If I were an insurance agent, I’d get a virtual reality simulator and put my customers into all sorts of surprise situations to see how well they were prepared for it, or if they even saw it coming.

jerv's avatar

@Dutchess_III Notice that the US has more accidents per capita than many places that have far fewer laws? For instance, why aren’t there more fatalities on the Autobahn? Our lower speed limits don’t make us safer.

Legislation isn’t the answer.

As for your simulator, you should see what you have to do to get a license in Sweden or Japan! We Americans give licenses to just about anybody with a birth certificate and enough to pay the fee, but they actually require you to know how to drive. Whats more, the testing process of long and expensive enough that getting your license suspended/revoked hurts enough that most people won’t risk it. What we really need is for our driving licenses to be as hard to get as their’s.

Dutchess_III's avatar

I agree @jerv! Hell, they handed a drivers license to my mother three years after we’d taken the keys away because her dementia was getting increasingly worse, and she was becoming dangerous on the road. (My sister took her to get it…not exactly sure what her scheme was, except that she changed Mom’s Will on that same date, and Mom was still lucid enough to sign her name….)

jerv's avatar

@Dutchess_III Would she pass “The Moose Test”? I am pretty sure that if she had to do that part to regain her license, the will would’ve come into effect that same day too :D

Dutchess_III's avatar

What is the Moose Test?

jerv's avatar

@Dutchess_III Sweden has been doing it for decades. It is of how a vehicle reacts when it swerves suddenly to avoid, say, a moose.
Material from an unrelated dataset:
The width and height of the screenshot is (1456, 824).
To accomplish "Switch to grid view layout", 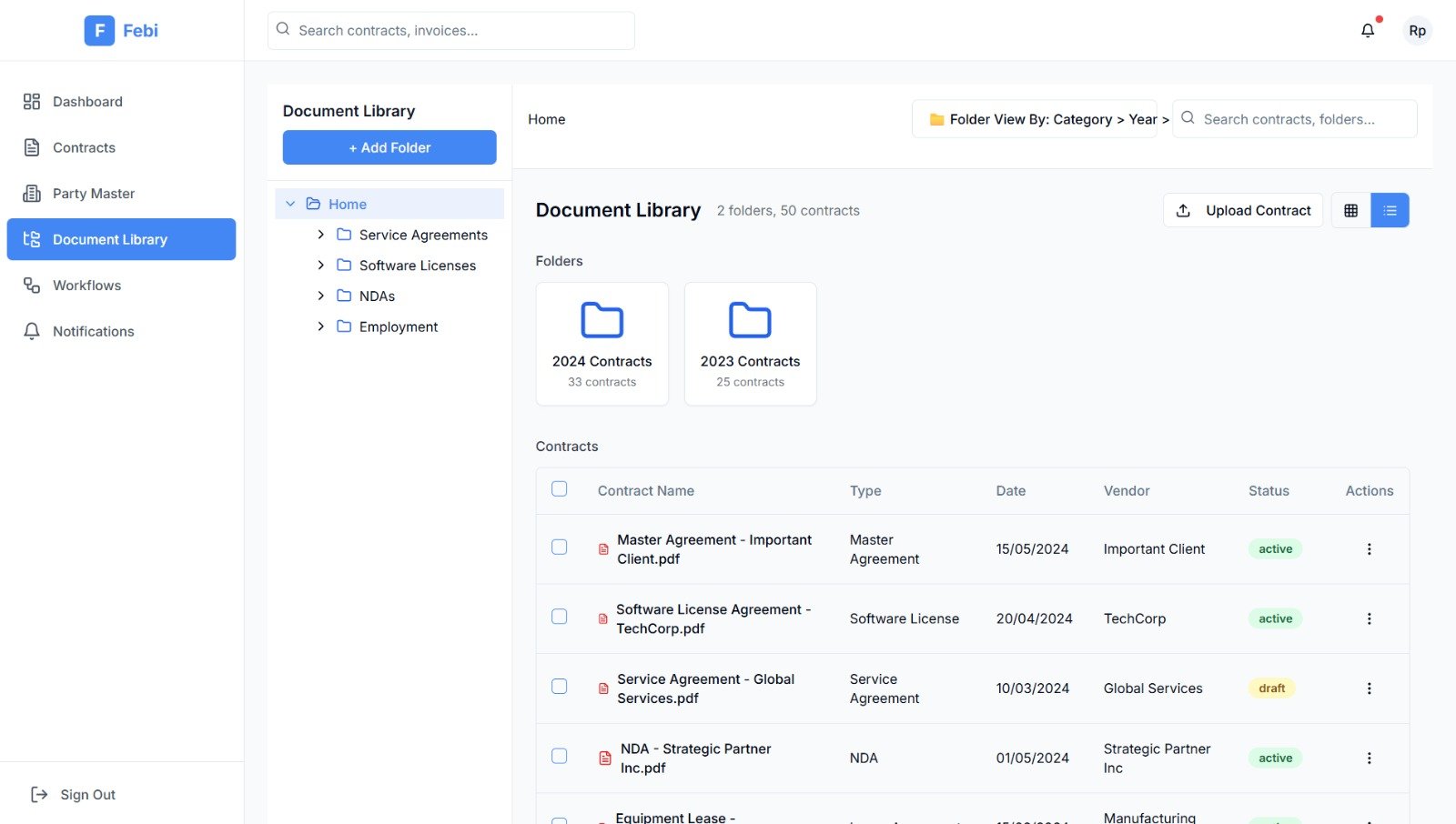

Basically, the vehicle is fully loaded and put on a track with road cones set up to simulate an obstacle. The test involves swerving into the other lane and back again. If the vehicle hits a cone, spins out, or rolls over, test failed.

While even a great sports car like a Porsche cannot pass that test at much over ~50MPH, many drivers (the bus drivers in this accident, for instance) cannot pass that test at any speed because they really are not in control of their cars.

Dutchess_III's avatar

Mom woulda hit the moose and kept on going because she didn’t realize she’d hit it!